Ovum analyst Matt Walker said undersea cable networks are highly vulnerable to deliberate attack and need enhanced security.
“If ports, railways, gas pipelines and other types of networks are being secured against possible sabotage, we must similarly increase the security of undersea optical highways,” Walker said.
3. Australia-to-Asia traffic slows as typhoons cut submarine cables
By The Register Sep 5, 2017, 7:41 pm
Typhoons have broken four submarine cables in the crowded Asian sea-lanes, with a knock-on impact for Australian ISPs iiNet and Internode.
The four damaged cables are ASE (Asia Submarine-Cable Express), TGA-Intra Asia (TGA-IA), Asia-American Gateway (AAG) and SEA-ME-WE3 (SMW3).
SMW3 connects Perth to Singapore; ASE and TGA-IA are intra-Asia cables, while ASE connects various Asian landings to California.
According to Malaysia’s The Star, the cables were damaged by two typhoons in late August: Hato, which left three dead in Macau after hitting Hong Kon; and Pakhar, which swept through the same region a few days later.
The Reporters May Refuse To Speculate, But I Don’t.
If these reports are factual then may there be “skulduggery afoot”?

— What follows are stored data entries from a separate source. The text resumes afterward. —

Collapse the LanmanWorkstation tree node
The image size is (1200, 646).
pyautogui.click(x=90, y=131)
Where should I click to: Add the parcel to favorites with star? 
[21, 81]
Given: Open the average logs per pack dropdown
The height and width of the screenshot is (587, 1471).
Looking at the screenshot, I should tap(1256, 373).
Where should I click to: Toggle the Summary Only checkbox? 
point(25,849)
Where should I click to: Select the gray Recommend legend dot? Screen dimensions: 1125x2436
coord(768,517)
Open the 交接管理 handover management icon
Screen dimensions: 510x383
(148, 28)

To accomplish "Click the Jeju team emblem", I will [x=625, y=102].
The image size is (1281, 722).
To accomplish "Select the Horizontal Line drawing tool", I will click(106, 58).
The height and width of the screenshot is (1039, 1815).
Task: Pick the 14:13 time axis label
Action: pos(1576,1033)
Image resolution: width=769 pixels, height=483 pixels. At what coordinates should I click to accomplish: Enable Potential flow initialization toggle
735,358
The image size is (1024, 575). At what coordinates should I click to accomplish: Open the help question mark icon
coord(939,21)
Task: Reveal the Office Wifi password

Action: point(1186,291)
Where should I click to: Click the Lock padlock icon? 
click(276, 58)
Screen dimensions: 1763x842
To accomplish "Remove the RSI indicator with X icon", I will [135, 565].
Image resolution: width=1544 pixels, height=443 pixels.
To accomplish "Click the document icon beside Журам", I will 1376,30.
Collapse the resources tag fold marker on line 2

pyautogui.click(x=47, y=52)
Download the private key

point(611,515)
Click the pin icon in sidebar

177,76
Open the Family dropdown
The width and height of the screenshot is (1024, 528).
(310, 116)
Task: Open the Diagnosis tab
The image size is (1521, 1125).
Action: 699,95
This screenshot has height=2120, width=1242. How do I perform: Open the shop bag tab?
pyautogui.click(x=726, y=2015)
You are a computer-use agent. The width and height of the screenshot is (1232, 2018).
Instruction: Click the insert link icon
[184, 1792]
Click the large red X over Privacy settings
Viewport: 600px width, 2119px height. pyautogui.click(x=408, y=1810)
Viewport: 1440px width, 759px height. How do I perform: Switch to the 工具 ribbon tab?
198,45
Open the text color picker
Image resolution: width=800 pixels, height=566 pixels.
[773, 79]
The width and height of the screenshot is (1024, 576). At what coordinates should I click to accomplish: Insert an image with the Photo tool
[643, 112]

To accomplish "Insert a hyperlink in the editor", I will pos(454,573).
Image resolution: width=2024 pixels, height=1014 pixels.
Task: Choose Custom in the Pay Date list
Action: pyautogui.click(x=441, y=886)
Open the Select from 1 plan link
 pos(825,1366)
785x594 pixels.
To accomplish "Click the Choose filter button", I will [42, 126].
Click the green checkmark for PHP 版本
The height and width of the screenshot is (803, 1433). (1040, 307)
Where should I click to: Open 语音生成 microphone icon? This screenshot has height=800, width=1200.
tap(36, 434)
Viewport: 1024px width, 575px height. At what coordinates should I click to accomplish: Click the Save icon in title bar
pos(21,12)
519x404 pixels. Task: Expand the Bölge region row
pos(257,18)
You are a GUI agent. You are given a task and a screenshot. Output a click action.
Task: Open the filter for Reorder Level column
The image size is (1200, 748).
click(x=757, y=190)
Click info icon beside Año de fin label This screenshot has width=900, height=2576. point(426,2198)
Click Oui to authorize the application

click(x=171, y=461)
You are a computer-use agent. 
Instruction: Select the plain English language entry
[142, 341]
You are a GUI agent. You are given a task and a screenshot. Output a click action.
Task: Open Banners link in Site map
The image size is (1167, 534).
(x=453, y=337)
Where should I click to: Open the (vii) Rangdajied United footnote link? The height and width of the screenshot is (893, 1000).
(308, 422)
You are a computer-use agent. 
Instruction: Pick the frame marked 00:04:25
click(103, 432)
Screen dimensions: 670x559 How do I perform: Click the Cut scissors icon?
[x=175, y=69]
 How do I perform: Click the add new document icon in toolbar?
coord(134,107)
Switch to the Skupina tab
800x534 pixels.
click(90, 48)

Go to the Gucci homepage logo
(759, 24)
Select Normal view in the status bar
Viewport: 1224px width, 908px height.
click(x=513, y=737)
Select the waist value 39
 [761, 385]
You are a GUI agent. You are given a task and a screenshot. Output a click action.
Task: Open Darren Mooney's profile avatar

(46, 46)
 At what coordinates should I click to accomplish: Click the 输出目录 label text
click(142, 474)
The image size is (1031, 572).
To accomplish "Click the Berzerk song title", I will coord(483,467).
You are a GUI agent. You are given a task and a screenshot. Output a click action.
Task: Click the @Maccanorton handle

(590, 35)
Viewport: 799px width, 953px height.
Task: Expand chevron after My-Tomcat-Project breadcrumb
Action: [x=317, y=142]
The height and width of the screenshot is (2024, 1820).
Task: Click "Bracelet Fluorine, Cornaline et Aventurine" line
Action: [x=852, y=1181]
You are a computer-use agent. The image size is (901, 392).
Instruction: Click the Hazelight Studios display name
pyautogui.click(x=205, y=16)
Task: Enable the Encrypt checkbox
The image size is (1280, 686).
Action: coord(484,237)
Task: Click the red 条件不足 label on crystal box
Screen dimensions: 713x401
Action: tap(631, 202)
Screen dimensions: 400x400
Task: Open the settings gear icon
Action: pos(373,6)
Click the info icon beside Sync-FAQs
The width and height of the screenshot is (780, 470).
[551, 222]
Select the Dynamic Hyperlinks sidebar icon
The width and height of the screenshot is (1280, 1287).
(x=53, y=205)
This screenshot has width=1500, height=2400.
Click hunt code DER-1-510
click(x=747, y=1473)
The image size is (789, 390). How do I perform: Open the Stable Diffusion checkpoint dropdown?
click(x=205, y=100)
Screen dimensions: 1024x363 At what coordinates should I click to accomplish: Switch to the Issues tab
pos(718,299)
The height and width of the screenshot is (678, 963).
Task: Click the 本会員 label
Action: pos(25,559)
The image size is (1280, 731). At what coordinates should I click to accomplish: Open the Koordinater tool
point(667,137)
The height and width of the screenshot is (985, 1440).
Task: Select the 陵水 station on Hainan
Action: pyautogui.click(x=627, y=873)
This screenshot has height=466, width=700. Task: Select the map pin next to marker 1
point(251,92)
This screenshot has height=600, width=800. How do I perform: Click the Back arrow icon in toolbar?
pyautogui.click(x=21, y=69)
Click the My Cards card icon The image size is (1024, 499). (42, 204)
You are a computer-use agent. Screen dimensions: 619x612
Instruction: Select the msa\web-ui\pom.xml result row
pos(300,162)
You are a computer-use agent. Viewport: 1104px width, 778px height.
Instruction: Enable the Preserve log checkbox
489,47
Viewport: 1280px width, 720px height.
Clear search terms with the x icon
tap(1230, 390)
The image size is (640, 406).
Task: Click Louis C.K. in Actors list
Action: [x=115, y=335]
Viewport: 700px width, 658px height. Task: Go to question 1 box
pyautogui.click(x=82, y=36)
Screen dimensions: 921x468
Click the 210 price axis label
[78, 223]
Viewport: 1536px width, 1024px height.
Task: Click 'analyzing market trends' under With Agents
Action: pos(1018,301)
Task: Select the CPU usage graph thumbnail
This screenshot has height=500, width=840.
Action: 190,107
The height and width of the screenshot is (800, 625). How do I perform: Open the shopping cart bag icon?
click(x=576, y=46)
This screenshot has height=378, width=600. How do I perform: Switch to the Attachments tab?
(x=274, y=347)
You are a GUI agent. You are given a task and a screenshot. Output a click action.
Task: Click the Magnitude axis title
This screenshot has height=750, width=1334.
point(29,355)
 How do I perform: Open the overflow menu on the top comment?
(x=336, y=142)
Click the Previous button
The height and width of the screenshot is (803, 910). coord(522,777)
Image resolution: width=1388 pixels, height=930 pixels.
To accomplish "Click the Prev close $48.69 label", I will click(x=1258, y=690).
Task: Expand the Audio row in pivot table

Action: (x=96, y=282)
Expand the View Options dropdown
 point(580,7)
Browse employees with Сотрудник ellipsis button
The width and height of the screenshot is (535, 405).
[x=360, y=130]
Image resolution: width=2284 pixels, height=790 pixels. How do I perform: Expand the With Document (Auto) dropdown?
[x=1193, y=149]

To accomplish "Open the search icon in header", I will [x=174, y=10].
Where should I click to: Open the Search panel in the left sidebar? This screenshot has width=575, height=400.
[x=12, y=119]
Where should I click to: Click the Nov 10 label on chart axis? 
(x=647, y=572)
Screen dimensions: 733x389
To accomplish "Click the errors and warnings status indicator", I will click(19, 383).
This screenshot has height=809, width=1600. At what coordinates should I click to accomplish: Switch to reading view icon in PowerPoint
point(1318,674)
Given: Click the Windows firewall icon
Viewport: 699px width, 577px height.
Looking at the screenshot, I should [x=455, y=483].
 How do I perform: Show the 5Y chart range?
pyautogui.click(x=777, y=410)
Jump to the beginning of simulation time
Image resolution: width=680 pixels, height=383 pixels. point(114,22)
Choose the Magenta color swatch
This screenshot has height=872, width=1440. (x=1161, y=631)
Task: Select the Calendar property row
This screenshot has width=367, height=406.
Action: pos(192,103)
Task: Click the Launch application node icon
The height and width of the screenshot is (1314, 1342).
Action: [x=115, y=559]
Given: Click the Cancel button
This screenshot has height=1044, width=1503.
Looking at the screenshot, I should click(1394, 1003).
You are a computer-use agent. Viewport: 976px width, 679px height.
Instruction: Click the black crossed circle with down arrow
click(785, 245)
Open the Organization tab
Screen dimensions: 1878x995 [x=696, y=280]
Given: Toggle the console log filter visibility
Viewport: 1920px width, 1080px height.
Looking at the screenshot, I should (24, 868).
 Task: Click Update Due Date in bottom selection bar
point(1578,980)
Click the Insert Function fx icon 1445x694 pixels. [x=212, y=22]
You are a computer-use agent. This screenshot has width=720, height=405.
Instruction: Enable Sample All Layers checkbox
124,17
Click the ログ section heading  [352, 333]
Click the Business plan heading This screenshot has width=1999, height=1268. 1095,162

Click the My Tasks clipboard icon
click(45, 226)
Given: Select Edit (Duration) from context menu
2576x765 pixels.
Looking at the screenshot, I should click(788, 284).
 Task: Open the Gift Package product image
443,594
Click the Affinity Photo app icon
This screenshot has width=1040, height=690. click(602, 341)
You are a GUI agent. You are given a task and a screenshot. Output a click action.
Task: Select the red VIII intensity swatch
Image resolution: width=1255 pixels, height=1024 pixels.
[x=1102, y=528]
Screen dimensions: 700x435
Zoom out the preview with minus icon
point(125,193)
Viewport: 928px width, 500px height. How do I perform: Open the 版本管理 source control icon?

Or is this poor engineering and maintenance contracts?
Very expensive repairs and poor planning for sure.
Regardless of the true cause, these reports (and countless others) highlight the vulnerability of the internet and supports the claims about fake satellites.
What about all those satellites NASA and other space agencies claim are carrying the load for data transmissions?
I am curious about what’s really going on, aren’t you?